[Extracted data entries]
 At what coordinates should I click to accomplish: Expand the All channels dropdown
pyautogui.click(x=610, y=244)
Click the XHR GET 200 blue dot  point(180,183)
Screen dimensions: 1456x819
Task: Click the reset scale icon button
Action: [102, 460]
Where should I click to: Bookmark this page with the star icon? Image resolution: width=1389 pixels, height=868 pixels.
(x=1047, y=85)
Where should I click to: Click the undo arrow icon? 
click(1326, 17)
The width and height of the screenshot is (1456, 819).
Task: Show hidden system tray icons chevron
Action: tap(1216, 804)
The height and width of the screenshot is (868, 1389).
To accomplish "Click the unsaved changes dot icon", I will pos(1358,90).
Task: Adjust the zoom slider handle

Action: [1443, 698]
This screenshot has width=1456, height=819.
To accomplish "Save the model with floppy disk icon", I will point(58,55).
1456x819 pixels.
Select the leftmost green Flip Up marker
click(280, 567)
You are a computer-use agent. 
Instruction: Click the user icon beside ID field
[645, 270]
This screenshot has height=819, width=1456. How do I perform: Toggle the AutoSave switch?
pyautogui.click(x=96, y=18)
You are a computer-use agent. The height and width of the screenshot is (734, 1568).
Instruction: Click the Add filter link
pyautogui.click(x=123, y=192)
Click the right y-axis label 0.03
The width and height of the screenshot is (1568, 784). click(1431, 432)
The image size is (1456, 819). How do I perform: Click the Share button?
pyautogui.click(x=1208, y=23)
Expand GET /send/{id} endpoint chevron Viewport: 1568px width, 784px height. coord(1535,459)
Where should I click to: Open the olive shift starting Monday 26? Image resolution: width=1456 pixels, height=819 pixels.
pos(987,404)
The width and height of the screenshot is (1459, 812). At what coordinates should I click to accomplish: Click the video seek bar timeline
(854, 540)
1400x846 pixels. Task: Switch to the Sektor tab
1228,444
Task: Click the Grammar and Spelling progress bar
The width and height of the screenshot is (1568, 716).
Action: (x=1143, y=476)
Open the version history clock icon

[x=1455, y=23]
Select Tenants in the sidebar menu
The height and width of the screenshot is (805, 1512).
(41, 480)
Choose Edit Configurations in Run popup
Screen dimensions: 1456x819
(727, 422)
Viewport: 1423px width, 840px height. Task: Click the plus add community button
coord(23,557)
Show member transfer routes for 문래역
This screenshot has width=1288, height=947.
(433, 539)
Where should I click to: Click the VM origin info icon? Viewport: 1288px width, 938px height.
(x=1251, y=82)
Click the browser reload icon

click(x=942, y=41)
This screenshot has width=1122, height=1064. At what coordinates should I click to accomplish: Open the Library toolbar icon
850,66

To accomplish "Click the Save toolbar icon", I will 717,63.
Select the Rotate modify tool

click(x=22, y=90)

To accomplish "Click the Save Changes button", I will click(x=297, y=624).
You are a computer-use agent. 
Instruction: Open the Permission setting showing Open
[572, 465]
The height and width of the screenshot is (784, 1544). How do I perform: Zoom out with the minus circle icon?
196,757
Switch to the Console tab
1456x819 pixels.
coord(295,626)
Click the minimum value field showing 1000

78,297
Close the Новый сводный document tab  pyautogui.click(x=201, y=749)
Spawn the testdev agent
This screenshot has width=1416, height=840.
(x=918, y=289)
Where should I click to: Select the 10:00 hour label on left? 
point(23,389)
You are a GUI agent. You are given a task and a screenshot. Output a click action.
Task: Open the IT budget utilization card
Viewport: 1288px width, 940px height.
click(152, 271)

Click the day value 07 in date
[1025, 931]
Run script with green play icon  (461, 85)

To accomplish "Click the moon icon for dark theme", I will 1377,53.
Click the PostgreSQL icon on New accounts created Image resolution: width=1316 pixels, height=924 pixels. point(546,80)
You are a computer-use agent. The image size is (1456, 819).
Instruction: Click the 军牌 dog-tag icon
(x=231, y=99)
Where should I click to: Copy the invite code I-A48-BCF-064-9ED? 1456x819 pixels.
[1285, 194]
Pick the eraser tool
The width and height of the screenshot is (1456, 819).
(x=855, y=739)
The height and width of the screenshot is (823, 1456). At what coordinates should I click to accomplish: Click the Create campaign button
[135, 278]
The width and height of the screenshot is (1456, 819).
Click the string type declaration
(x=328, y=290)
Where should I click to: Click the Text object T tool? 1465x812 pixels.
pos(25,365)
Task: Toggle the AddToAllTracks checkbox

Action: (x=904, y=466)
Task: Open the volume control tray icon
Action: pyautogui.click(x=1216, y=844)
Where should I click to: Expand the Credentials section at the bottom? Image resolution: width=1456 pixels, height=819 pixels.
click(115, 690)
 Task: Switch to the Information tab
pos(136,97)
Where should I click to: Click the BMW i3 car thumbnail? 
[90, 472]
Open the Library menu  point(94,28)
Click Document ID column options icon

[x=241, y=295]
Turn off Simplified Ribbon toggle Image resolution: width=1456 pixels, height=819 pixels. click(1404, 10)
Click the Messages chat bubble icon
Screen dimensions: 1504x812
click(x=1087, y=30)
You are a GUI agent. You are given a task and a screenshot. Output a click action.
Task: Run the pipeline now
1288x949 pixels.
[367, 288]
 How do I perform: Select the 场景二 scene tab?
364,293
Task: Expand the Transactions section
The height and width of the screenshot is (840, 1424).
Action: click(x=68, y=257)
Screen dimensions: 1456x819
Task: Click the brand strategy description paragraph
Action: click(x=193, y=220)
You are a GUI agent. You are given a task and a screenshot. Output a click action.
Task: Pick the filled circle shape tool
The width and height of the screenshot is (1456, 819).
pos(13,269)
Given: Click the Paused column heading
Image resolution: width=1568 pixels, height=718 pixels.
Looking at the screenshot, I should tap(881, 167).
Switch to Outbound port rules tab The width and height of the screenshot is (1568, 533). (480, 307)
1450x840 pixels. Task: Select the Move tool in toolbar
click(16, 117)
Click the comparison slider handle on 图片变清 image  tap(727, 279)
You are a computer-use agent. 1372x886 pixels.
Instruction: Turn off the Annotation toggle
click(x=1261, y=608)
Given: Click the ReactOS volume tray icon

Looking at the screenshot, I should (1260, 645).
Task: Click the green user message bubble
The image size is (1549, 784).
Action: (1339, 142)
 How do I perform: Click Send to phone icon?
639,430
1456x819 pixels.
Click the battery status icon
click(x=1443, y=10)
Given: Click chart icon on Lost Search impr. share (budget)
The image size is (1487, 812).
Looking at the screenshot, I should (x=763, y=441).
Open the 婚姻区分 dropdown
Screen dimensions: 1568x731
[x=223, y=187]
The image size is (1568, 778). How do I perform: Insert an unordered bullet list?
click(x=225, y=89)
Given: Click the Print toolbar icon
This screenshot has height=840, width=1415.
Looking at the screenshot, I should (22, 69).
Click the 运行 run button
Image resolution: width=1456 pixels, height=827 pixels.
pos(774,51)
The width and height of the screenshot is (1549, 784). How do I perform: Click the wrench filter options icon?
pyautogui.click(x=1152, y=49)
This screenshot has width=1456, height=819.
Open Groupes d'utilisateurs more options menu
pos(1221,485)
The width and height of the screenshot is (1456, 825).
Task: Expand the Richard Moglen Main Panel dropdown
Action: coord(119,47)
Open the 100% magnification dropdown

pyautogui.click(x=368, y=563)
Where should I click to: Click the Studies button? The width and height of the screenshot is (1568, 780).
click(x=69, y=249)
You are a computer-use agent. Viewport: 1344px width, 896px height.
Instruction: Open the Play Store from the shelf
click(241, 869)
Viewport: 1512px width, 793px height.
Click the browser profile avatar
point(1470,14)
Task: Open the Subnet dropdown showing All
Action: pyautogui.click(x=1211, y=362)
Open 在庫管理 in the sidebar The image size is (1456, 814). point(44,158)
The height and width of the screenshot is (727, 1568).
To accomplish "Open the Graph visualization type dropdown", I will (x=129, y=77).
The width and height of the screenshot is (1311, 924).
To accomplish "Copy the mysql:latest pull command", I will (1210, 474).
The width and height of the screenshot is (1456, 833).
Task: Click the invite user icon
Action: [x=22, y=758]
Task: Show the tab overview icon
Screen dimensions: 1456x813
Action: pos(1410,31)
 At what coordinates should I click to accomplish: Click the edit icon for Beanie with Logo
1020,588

Task requirements ▸
Above are the entries. Quote exactly the lines from the one bearing "Choose Edit Configurations in Run popup" through the one bearing "You are a computer-use agent. The image".

Your response ▸
Choose Edit Configurations in Run popup
Screen dimensions: 1456x819
(727, 422)
Viewport: 1423px width, 840px height. Task: Click the plus add community button
coord(23,557)
Show member transfer routes for 문래역
This screenshot has width=1288, height=947.
(433, 539)
Where should I click to: Click the VM origin info icon? Viewport: 1288px width, 938px height.
(x=1251, y=82)
Click the browser reload icon

click(x=942, y=41)
This screenshot has width=1122, height=1064. At what coordinates should I click to accomplish: Open the Library toolbar icon
850,66

To accomplish "Click the Save toolbar icon", I will 717,63.
Select the Rotate modify tool

click(x=22, y=90)

To accomplish "Click the Save Changes button", I will click(x=297, y=624).
You are a computer-use agent. 
Instruction: Open the Permission setting showing Open
[572, 465]
The height and width of the screenshot is (784, 1544). How do I perform: Zoom out with the minus circle icon?
196,757
Switch to the Console tab
1456x819 pixels.
coord(295,626)
Click the minimum value field showing 1000

78,297
Close the Новый сводный document tab  pyautogui.click(x=201, y=749)
Spawn the testdev agent
This screenshot has width=1416, height=840.
(x=918, y=289)
Where should I click to: Select the 10:00 hour label on left? 
point(23,389)
You are a GUI agent. You are given a task and a screenshot. Output a click action.
Task: Open the IT budget utilization card
Viewport: 1288px width, 940px height.
click(152, 271)

Click the day value 07 in date
[1025, 931]
Run script with green play icon  (461, 85)

To accomplish "Click the moon icon for dark theme", I will 1377,53.
Click the PostgreSQL icon on New accounts created Image resolution: width=1316 pixels, height=924 pixels. point(546,80)
You are a computer-use agent. The image size is (1456, 819).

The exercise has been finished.